#### THE DATA

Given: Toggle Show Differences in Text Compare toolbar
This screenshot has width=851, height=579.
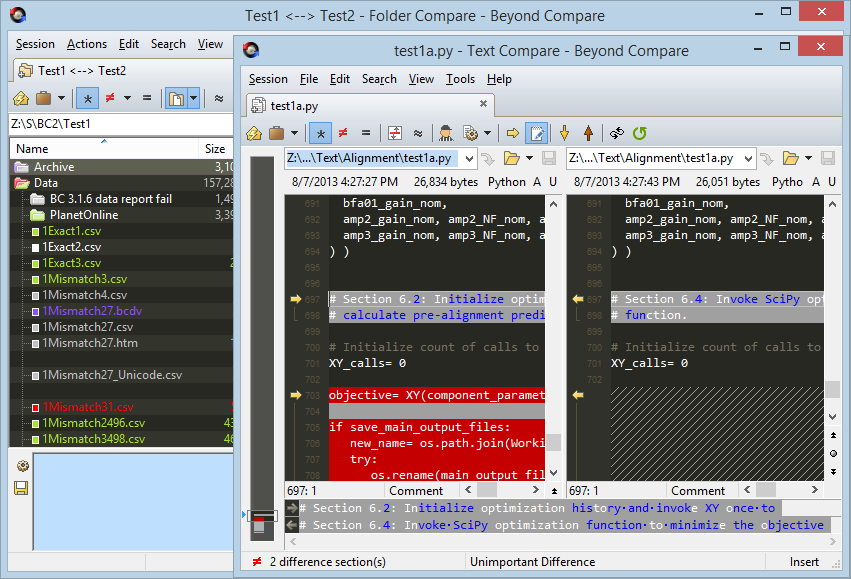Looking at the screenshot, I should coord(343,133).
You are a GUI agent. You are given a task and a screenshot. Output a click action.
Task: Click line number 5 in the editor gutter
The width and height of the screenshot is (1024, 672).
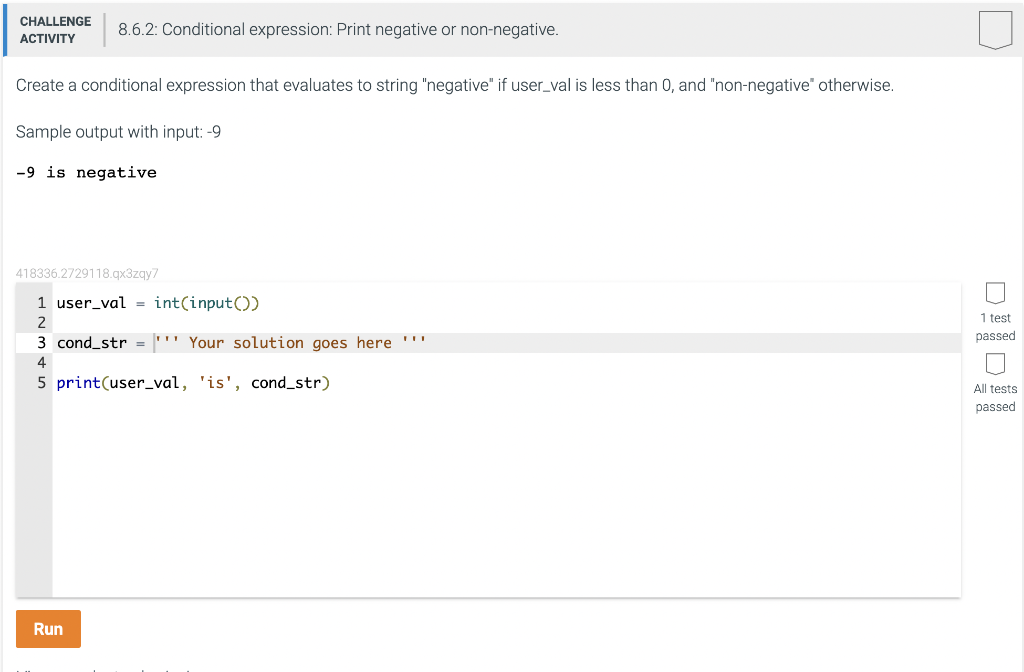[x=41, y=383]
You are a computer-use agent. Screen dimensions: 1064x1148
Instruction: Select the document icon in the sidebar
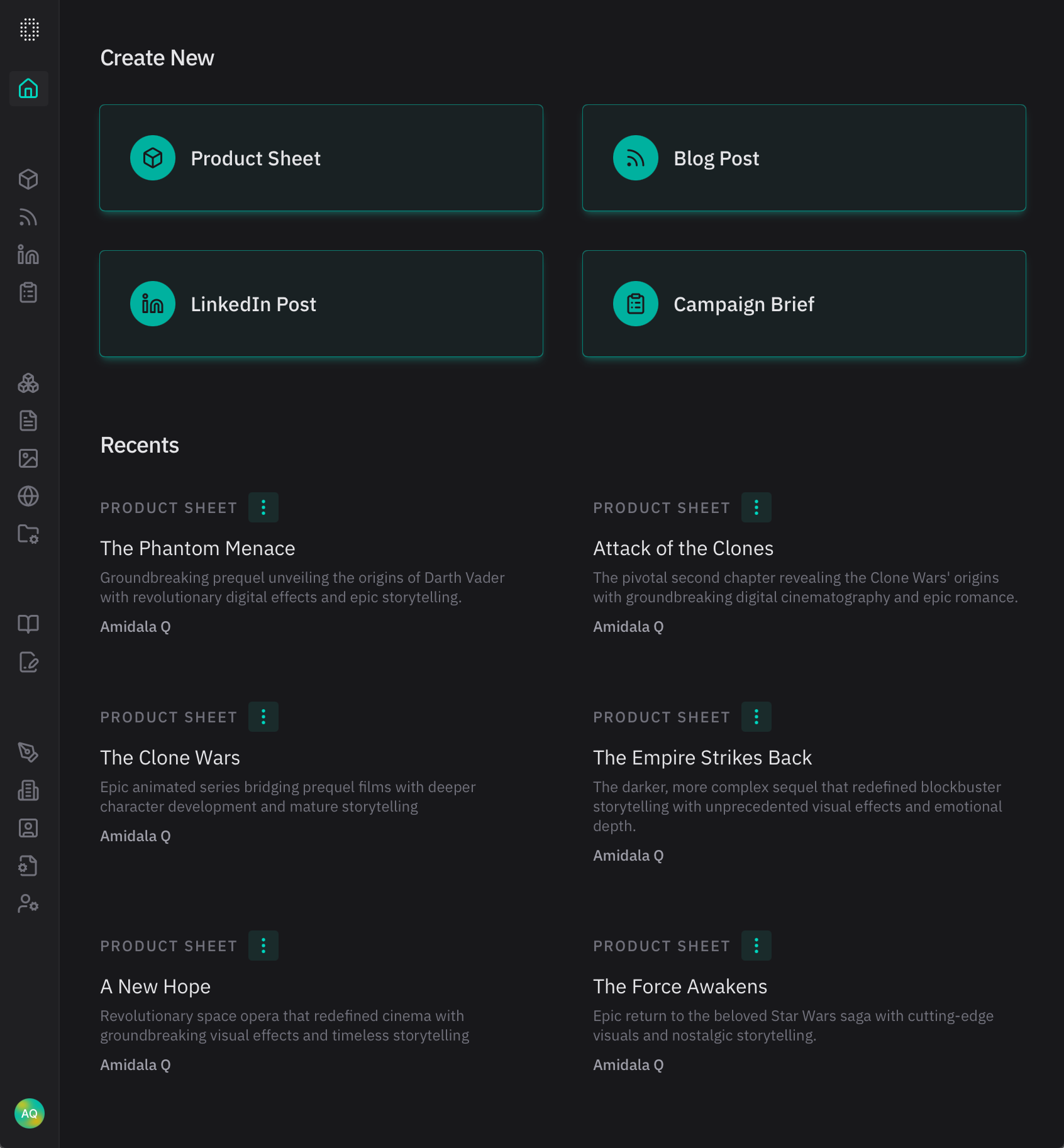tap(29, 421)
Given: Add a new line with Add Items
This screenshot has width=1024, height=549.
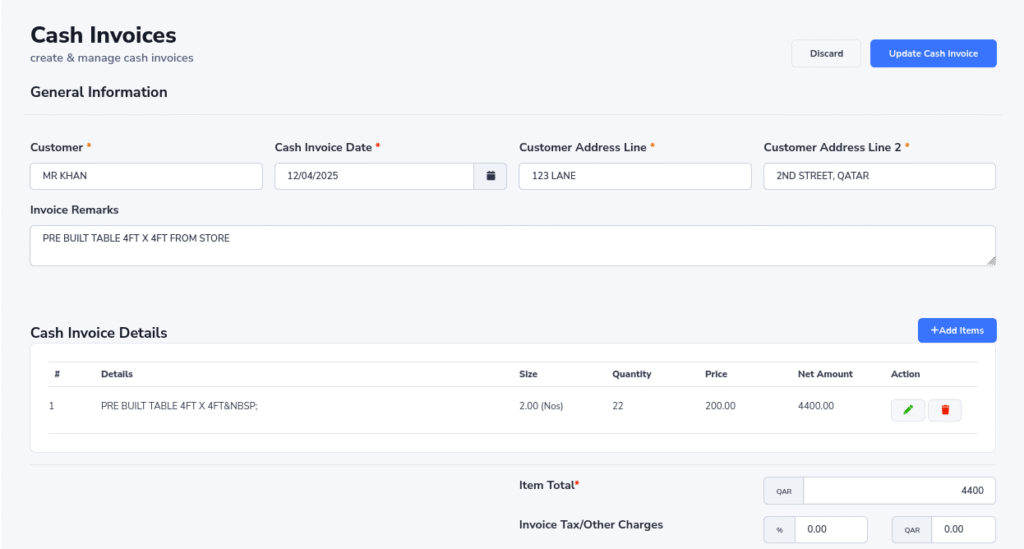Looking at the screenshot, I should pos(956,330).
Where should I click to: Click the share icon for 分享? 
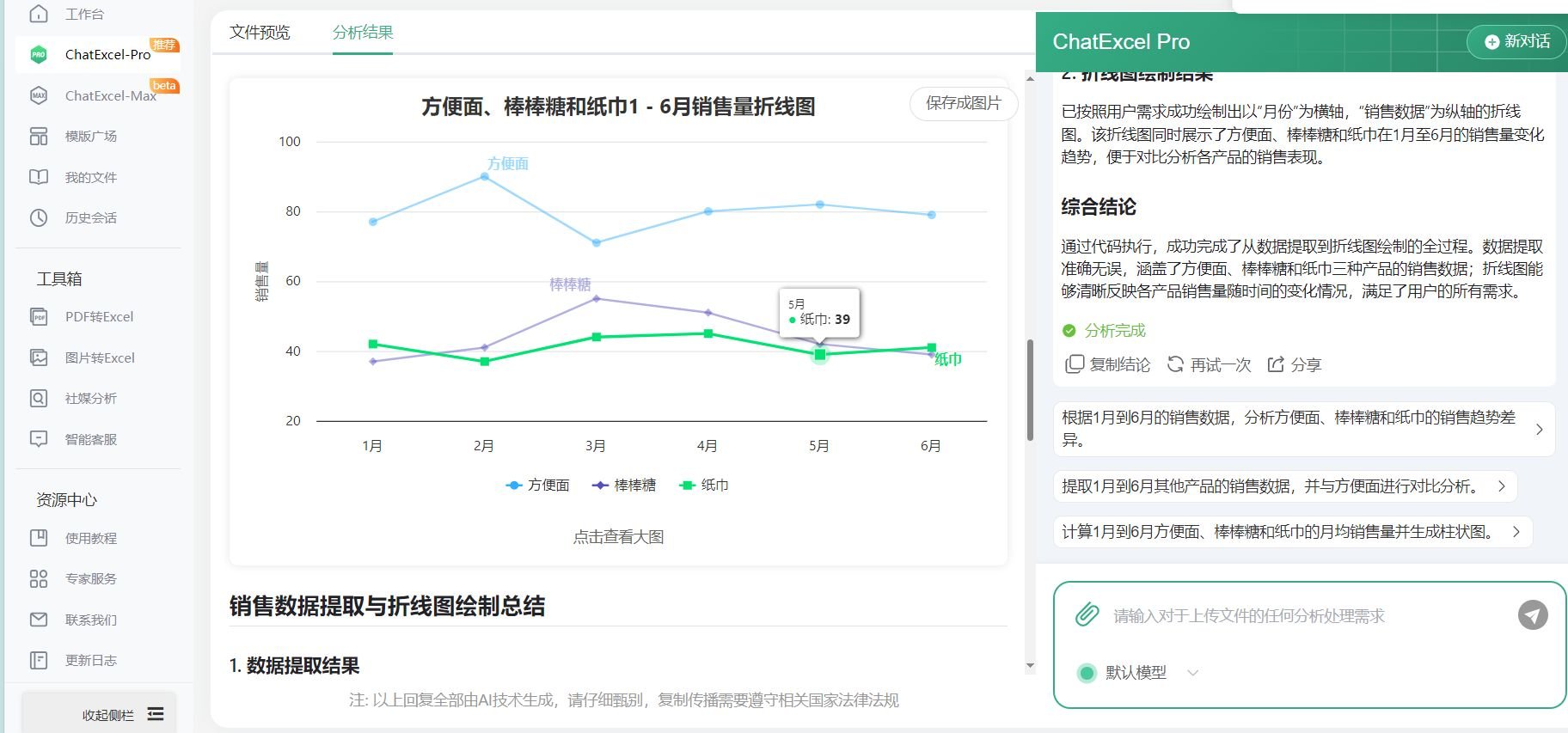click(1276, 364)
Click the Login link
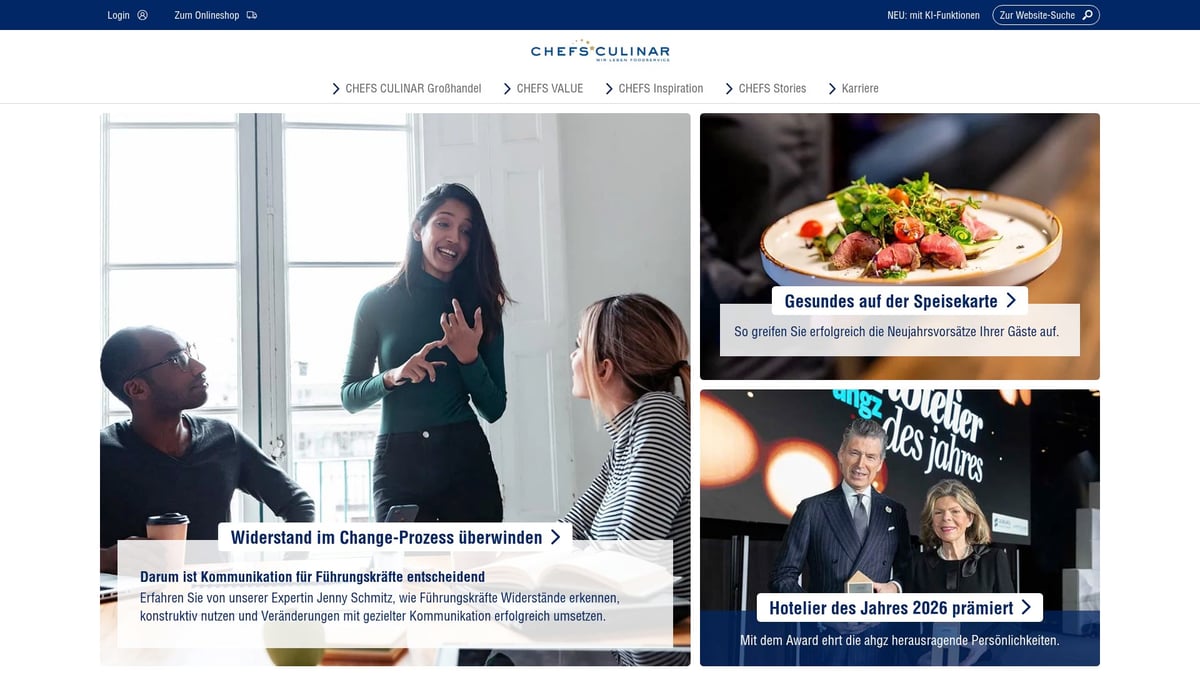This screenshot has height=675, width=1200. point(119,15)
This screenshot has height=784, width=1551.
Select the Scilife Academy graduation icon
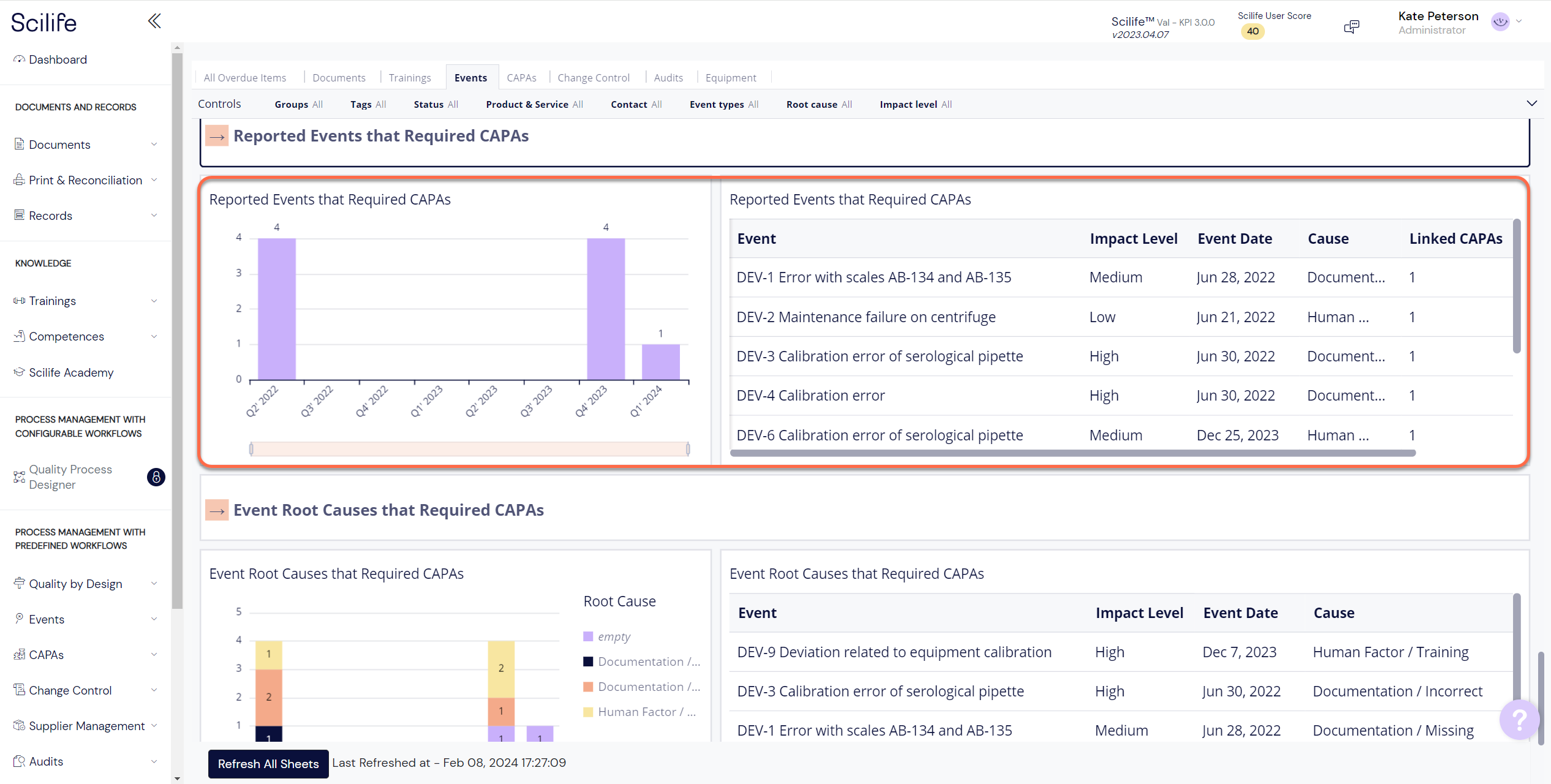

#### WHAT THE TASK ASKS
Please write out every line of the items above exactly as it appears, leaving out the pictures.

#### RESPONSE TO THE TASK
Given: Toggle Show Differences in Text Compare toolbar
This screenshot has width=851, height=579.
Looking at the screenshot, I should coord(343,133).
You are a GUI agent. You are given a task and a screenshot. Output a click action.
Task: Click line number 5 in the editor gutter
The width and height of the screenshot is (1024, 672).
[x=41, y=383]
You are a computer-use agent. Screen dimensions: 1064x1148
Instruction: Select the document icon in the sidebar
tap(29, 421)
Given: Add a new line with Add Items
This screenshot has width=1024, height=549.
Looking at the screenshot, I should pos(956,330).
Where should I click to: Click the share icon for 分享? 
click(1276, 364)
Click the Login link
This screenshot has height=675, width=1200. point(119,15)
This screenshot has height=784, width=1551.
Select the Scilife Academy graduation icon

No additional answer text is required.